** Opening SUPPLIED MATERIAL block **

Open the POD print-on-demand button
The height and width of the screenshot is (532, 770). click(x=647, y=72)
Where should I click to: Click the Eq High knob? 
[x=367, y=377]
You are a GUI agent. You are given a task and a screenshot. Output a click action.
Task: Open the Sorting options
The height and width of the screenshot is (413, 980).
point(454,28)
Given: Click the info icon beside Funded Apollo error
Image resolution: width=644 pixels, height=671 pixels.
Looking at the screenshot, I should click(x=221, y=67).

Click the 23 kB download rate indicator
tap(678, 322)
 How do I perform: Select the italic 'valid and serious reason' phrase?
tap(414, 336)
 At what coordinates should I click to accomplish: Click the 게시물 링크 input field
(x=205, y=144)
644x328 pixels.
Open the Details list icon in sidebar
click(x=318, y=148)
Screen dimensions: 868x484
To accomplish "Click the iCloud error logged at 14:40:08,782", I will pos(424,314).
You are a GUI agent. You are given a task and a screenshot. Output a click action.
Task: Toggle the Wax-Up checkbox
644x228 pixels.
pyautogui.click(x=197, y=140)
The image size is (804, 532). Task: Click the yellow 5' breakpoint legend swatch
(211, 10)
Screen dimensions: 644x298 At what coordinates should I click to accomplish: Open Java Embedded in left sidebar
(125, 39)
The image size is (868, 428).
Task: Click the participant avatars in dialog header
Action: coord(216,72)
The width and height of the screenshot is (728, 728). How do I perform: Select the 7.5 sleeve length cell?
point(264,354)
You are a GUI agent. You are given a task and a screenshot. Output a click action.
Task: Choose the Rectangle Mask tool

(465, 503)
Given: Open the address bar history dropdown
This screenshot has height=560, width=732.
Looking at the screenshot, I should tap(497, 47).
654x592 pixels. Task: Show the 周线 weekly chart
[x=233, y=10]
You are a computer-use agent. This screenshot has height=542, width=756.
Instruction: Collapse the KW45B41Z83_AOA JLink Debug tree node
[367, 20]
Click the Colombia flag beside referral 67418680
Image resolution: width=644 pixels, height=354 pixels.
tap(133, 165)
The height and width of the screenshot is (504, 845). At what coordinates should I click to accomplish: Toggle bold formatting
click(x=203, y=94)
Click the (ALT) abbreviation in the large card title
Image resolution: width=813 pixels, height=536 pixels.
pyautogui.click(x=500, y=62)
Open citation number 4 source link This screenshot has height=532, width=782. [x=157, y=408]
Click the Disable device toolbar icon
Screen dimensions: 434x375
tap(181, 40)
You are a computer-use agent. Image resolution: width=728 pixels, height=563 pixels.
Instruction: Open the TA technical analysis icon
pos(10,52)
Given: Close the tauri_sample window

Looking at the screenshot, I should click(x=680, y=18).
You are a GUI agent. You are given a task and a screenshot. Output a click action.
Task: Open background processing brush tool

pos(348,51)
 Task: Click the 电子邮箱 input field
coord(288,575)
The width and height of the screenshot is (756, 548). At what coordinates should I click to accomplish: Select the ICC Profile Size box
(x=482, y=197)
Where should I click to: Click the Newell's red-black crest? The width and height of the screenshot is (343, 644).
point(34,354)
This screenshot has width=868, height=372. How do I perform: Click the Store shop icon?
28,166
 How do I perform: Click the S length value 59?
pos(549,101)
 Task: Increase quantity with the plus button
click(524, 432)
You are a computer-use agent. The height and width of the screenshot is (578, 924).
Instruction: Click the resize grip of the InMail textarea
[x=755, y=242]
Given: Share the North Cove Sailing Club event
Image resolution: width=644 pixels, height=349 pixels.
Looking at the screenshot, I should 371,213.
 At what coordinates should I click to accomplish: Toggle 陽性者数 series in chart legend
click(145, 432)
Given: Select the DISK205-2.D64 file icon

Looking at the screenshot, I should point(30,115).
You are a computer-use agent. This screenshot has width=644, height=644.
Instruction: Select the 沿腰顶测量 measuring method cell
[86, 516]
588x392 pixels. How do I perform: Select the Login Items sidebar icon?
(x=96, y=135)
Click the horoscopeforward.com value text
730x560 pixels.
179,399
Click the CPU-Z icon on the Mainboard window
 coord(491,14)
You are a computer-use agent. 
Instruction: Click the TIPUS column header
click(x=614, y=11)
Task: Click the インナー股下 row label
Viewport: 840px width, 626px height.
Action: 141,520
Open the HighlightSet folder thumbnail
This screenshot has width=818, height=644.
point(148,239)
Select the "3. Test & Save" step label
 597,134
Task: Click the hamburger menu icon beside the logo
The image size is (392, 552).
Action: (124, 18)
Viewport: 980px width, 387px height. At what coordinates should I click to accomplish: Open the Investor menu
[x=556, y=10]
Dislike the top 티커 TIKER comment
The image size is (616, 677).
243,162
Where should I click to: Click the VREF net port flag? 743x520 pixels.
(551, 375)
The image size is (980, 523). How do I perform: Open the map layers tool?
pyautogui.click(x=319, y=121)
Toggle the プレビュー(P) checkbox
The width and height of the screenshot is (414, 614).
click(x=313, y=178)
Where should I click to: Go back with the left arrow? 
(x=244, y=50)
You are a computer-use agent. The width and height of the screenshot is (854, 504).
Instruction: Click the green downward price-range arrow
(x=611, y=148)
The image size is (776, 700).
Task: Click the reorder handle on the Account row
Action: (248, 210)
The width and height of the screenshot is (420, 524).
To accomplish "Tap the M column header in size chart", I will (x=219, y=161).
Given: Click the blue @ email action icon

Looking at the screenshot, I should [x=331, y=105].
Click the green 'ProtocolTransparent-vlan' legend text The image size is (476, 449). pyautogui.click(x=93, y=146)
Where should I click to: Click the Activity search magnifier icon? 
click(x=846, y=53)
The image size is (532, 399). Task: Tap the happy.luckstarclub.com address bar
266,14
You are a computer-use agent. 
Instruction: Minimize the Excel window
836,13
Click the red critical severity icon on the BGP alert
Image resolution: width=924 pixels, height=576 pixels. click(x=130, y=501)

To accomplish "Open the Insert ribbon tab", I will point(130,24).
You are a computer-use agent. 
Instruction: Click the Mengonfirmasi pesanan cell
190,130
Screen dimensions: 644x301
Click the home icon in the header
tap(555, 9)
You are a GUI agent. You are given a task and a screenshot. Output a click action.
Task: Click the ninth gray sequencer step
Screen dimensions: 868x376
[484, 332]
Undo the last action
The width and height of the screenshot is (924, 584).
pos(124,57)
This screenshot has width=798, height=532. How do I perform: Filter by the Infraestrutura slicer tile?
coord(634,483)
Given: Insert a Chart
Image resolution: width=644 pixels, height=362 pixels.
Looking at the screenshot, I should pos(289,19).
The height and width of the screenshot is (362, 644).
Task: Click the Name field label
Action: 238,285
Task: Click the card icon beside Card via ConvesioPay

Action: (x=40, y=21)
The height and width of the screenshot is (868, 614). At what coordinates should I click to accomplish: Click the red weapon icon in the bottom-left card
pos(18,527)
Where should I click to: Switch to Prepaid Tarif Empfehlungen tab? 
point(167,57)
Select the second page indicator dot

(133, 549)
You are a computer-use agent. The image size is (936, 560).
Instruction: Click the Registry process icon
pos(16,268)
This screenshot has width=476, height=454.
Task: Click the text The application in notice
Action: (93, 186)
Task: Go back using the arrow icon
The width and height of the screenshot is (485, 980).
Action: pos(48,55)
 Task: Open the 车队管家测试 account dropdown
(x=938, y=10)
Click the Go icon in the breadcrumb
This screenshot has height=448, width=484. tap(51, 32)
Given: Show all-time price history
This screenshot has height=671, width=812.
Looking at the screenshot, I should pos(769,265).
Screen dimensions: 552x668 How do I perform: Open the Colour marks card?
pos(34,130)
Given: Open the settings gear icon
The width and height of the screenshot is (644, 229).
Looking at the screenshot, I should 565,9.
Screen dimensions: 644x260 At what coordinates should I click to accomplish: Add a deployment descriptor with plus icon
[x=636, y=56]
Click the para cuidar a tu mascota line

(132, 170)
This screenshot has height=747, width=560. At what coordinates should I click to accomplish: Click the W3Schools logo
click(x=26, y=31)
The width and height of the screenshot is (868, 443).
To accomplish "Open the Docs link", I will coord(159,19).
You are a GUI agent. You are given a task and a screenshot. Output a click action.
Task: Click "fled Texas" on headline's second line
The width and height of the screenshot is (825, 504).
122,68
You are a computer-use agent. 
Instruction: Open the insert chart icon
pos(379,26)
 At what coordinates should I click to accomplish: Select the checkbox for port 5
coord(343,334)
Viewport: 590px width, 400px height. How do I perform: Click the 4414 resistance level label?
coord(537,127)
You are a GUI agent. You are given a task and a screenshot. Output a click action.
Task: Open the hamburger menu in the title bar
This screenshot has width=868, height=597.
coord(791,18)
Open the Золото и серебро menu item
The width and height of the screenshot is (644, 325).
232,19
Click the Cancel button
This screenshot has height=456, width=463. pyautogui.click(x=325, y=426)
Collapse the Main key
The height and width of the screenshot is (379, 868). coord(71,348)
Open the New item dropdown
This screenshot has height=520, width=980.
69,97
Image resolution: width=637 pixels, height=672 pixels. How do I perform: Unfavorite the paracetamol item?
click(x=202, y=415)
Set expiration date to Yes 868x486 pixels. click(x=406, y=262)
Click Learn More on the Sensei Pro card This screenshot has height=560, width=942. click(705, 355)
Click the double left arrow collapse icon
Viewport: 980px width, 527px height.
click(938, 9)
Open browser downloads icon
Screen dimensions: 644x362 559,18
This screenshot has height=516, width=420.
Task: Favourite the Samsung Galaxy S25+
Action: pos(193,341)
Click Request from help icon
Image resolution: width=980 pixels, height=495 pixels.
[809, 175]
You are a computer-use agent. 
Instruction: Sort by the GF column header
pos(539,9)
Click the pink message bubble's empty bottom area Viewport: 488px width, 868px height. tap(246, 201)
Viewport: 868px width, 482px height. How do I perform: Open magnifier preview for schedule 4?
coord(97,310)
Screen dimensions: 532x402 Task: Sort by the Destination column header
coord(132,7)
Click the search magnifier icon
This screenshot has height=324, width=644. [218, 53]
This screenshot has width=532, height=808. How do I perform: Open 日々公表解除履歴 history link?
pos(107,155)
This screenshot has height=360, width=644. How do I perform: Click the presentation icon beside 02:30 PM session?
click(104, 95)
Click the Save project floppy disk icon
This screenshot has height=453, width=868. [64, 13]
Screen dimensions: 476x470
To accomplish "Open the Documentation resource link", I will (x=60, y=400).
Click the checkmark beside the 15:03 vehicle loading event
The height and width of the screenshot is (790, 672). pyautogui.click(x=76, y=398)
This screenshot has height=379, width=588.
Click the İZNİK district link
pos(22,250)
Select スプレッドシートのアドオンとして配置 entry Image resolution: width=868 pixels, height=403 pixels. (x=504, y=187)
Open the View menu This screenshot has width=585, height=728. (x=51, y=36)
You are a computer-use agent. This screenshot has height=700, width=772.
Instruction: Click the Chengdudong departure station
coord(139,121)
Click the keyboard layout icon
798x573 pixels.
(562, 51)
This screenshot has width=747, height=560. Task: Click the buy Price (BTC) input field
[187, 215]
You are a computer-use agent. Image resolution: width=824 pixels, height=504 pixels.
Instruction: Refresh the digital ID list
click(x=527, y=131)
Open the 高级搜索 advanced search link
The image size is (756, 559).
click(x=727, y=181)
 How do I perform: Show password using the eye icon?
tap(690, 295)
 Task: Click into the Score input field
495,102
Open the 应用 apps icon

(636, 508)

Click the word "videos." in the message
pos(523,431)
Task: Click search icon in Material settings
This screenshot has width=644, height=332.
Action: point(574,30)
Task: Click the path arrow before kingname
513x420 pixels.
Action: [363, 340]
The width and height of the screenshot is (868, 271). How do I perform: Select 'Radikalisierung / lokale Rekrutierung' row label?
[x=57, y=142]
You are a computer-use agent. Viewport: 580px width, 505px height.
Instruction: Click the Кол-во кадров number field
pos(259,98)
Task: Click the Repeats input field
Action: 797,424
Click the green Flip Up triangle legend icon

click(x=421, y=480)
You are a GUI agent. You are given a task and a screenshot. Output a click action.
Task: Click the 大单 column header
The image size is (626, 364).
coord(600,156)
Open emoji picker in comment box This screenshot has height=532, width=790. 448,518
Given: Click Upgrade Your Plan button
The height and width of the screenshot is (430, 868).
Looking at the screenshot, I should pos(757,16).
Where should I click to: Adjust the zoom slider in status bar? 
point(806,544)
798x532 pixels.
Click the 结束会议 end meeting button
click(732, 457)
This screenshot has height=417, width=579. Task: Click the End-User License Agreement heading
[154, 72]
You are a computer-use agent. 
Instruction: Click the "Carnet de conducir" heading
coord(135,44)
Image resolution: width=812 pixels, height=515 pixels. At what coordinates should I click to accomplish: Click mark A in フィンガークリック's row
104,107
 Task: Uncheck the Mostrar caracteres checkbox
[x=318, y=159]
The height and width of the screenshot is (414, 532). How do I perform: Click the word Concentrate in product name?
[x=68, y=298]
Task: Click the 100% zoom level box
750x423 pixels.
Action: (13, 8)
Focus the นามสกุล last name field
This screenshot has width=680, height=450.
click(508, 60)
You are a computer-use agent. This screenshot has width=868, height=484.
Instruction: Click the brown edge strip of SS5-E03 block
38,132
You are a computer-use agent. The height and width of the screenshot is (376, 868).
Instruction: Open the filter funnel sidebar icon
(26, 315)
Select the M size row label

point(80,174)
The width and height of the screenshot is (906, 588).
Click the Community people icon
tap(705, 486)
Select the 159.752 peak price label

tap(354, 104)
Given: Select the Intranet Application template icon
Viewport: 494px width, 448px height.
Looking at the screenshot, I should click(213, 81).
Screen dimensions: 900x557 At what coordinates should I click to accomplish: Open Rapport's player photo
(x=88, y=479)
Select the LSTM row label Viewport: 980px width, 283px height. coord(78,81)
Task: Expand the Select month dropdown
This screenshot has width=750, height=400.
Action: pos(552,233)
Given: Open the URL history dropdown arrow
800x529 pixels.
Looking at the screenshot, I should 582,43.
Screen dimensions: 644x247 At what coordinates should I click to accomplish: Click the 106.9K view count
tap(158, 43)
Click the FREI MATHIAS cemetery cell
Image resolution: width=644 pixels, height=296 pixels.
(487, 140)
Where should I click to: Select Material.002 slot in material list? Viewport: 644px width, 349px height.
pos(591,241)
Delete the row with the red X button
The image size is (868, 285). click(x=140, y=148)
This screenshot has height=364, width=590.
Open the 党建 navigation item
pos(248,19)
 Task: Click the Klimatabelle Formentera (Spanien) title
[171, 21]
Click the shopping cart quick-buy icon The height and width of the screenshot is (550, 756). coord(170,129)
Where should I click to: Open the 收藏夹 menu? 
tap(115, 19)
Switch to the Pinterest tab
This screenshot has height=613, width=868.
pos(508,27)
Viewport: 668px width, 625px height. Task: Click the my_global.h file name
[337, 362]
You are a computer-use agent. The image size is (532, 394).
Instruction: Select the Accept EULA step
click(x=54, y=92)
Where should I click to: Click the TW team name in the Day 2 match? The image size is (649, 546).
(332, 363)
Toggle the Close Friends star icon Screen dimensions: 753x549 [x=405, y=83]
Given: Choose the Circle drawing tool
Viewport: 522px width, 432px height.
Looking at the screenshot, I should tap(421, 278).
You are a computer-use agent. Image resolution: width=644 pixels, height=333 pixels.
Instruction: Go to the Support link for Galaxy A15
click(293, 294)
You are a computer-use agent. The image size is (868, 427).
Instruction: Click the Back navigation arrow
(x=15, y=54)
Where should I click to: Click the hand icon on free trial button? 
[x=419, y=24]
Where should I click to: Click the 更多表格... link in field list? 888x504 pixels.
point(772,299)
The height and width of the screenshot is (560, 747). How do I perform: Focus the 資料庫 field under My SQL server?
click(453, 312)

** Closing SUPPLIED MATERIAL block **

WHAT THE EXERCISE ASKS.
What you return must be the lines above that run from the line with "Task: Click the インナー股下 row label" to the line with "Click the green 'ProtocolTransparent-vlan'", inclusive, each copied exactly.

FINISHED EXERCISE.
Task: Click the インナー股下 row label
Viewport: 840px width, 626px height.
Action: 141,520
Open the HighlightSet folder thumbnail
This screenshot has width=818, height=644.
point(148,239)
Select the "3. Test & Save" step label
 597,134
Task: Click the hamburger menu icon beside the logo
The image size is (392, 552).
Action: (124, 18)
Viewport: 980px width, 387px height. At what coordinates should I click to accomplish: Open the Investor menu
[x=556, y=10]
Dislike the top 티커 TIKER comment
The image size is (616, 677).
243,162
Where should I click to: Click the VREF net port flag? 743x520 pixels.
(551, 375)
The image size is (980, 523). How do I perform: Open the map layers tool?
pyautogui.click(x=319, y=121)
Toggle the プレビュー(P) checkbox
The width and height of the screenshot is (414, 614).
click(x=313, y=178)
Where should I click to: Go back with the left arrow? 
(x=244, y=50)
You are a computer-use agent. The width and height of the screenshot is (854, 504).
Instruction: Click the green downward price-range arrow
(x=611, y=148)
The image size is (776, 700).
Task: Click the reorder handle on the Account row
Action: (248, 210)
The width and height of the screenshot is (420, 524).
To accomplish "Tap the M column header in size chart", I will (x=219, y=161).
Given: Click the blue @ email action icon

Looking at the screenshot, I should [x=331, y=105].
Click the green 'ProtocolTransparent-vlan' legend text The image size is (476, 449). pyautogui.click(x=93, y=146)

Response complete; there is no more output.